Cette sortie médiatique intervient à un moment où les stocks de café cacao ouest africains sont sous représentés sur le marché mondial. Surtout à un moment où la non déclaration de certains acteurs de la filière ont engendré d’énormes pertes (sur le plan fiscal) pour le gouvernement togolais.

Pour faire face à cette exportation illégale, la ministre en charge du Commerce a saisi la même occasion pour annoncer que des instructions fermes ont été données au Comité de Coordination pour les Filières Café Cacao (CCFCC) ; lesquelles instructions permettront de sanctionner les non déclarants qui exportent dans ledit secteur.

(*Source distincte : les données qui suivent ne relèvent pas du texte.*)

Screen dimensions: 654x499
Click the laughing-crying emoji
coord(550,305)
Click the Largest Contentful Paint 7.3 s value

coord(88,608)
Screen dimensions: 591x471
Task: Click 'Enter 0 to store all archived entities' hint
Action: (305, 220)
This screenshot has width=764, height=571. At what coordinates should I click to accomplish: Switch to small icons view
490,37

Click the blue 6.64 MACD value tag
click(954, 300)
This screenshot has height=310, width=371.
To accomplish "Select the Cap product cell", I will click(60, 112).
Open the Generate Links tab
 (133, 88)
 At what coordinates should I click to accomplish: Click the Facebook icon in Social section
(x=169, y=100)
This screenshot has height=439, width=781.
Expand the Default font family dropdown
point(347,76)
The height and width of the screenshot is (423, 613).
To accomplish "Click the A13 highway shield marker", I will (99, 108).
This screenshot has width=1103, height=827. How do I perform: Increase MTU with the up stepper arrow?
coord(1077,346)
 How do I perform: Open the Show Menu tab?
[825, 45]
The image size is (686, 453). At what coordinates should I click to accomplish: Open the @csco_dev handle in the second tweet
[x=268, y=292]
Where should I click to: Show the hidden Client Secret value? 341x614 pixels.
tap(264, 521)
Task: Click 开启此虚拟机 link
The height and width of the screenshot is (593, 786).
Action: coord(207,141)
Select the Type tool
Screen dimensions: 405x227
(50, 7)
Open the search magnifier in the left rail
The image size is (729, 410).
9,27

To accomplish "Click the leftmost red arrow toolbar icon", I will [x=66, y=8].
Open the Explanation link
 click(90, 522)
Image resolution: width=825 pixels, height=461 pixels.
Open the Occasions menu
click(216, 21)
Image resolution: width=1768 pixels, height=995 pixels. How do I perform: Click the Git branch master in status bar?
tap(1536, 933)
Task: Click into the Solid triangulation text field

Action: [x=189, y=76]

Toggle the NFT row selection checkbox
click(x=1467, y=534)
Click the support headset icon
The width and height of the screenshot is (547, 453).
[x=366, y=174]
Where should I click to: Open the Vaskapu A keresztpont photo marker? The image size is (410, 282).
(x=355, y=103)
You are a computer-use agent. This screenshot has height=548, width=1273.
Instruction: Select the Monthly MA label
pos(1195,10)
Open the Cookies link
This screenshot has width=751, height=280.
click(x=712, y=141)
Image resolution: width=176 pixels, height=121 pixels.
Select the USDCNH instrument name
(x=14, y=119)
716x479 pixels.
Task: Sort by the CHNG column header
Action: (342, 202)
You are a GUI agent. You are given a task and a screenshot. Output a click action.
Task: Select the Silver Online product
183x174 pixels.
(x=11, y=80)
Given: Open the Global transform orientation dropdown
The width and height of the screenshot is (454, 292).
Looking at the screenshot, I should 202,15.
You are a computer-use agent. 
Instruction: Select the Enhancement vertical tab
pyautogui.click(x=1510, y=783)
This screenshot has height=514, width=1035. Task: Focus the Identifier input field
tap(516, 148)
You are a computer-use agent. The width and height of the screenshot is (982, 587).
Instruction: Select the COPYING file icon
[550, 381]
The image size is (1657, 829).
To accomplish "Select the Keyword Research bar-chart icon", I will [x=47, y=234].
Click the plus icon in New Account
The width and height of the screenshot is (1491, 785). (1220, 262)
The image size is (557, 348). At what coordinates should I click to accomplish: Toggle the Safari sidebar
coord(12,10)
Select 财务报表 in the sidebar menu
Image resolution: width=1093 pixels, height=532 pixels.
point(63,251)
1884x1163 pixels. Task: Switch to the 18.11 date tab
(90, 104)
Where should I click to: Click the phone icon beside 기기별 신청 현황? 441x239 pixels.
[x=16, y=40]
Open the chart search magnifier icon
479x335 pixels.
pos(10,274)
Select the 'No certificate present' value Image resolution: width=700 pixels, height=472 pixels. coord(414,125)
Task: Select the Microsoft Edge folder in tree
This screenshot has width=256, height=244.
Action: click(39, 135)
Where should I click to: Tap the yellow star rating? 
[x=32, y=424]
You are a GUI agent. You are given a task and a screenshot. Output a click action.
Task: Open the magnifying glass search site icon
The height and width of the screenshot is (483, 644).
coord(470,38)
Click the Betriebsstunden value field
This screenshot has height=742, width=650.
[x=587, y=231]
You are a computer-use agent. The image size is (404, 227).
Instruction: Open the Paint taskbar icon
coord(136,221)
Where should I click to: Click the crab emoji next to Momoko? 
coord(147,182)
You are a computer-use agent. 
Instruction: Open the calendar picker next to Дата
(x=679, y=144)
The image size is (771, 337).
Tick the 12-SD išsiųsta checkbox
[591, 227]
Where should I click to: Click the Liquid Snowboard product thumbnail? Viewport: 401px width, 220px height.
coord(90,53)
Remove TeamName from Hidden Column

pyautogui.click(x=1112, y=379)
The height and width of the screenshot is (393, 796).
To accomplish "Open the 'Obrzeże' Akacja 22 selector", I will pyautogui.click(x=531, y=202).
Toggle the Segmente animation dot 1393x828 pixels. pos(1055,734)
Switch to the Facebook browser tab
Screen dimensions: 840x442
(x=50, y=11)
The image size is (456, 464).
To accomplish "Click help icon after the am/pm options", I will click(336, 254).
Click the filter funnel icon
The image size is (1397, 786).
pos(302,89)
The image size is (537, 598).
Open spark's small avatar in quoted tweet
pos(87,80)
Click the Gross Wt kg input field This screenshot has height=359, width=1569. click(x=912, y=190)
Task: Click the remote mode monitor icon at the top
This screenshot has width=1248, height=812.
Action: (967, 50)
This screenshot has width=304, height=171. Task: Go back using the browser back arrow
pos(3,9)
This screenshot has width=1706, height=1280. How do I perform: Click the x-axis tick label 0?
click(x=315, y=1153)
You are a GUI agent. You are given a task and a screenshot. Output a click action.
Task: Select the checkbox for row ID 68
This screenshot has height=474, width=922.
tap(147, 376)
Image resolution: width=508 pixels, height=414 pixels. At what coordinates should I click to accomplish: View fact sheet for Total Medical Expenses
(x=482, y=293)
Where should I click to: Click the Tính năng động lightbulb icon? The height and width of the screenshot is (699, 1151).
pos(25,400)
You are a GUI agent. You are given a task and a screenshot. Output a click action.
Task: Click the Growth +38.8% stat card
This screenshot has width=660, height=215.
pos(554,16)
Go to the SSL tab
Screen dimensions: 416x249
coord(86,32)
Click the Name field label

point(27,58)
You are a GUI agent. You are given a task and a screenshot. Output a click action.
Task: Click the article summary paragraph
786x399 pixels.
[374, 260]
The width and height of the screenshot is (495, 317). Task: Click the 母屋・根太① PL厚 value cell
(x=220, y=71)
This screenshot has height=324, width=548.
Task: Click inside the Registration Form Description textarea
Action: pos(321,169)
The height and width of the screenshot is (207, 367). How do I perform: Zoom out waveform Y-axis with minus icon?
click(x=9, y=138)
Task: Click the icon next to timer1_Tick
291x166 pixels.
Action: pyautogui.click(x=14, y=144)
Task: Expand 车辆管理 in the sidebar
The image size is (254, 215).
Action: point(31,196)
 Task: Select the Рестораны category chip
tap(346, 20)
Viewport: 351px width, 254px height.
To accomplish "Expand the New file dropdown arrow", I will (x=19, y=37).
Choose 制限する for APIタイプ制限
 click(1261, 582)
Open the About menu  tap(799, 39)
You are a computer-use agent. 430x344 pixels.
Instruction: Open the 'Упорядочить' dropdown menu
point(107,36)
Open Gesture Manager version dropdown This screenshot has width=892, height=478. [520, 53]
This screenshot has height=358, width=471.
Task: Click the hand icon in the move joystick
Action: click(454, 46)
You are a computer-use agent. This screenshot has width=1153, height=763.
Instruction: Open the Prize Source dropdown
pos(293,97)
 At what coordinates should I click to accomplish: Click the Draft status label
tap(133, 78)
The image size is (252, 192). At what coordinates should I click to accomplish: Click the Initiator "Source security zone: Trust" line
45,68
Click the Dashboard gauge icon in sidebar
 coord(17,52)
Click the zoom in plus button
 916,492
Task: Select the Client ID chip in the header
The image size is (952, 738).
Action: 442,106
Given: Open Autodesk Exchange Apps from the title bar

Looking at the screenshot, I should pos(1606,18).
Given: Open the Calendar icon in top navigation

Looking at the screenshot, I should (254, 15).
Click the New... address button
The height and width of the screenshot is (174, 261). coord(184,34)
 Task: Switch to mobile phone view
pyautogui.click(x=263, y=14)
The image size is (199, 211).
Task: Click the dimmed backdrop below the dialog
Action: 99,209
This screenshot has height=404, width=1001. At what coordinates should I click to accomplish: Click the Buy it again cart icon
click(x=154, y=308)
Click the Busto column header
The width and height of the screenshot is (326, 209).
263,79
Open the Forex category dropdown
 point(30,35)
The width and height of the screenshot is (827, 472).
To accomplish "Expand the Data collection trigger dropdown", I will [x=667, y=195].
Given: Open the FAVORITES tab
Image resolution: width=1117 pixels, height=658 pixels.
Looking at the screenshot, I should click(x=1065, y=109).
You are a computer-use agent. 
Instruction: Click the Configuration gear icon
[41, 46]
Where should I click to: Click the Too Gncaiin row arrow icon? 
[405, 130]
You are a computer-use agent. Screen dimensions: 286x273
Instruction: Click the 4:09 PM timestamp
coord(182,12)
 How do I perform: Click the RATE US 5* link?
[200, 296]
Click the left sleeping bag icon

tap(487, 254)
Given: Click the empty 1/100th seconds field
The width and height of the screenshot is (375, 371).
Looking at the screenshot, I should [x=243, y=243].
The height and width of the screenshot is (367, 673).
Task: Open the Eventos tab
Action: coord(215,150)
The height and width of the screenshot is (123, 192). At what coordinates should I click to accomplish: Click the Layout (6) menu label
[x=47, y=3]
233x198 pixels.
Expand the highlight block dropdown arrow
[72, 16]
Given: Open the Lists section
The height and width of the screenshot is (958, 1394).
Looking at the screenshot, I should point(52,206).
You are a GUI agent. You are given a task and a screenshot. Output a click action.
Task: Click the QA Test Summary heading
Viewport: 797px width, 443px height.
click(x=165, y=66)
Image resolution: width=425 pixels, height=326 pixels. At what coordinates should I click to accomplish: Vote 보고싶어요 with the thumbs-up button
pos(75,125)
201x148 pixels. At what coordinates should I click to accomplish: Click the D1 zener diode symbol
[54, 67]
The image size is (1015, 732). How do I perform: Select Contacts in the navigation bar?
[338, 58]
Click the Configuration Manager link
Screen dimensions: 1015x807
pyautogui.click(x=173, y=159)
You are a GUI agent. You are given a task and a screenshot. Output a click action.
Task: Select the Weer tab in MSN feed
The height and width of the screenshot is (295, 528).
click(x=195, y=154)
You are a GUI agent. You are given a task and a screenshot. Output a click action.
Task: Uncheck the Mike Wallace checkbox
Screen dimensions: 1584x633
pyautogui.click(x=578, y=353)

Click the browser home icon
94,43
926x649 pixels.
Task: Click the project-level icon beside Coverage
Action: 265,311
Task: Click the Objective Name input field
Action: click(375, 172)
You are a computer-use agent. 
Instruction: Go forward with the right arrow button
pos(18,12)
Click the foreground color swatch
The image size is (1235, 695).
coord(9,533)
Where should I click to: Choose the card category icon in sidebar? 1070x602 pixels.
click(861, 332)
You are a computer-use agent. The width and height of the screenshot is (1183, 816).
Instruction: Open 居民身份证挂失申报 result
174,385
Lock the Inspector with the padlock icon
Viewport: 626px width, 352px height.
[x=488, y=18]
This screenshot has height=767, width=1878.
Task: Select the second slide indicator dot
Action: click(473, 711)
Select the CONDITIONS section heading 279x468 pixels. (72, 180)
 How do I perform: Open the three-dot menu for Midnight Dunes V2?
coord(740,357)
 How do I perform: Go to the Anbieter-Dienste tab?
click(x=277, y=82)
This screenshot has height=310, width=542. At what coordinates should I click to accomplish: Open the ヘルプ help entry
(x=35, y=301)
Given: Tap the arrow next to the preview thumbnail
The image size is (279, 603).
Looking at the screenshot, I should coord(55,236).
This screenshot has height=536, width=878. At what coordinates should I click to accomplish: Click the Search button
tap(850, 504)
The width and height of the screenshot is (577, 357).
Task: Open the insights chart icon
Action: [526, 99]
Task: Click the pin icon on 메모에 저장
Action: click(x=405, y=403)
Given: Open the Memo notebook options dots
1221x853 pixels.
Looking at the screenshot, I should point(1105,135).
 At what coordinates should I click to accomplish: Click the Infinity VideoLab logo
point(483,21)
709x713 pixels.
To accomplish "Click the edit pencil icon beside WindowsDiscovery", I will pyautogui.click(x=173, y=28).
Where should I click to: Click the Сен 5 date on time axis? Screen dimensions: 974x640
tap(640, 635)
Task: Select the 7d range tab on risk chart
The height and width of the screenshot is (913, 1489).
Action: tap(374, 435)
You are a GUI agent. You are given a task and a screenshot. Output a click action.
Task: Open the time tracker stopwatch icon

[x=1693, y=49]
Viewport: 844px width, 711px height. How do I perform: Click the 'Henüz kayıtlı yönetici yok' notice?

Parallèlement, le CFCC suivra les exportations pour maîtriser les statistiques et facilement contrôler le flux des exportations. Après le coton, le café et le cacao sont respectivement second et troisième dans la production agricole au Togo. Ils représentent 5,5% du PIB agricole et contribuent à 1,4% de la richesse nationale.

De 2011 à 2015, la production moyenne est de 8400 tonnes de café et 9000 tonnes de cacao. En 2017, le gouvernement a annoncé sa volonté de parvenir à une production annuelle de 30.000 tonnes pour le café et 25.000 tonnes pour le cacao. Mais il faut rappeler que le secteur reste confronté à plusieurs défis, avec entre autres, le commerce illégal des produits et l’incapacité des acteurs (31 203 producteurs dans le pays) des deux secteurs à s’organiser véritablement.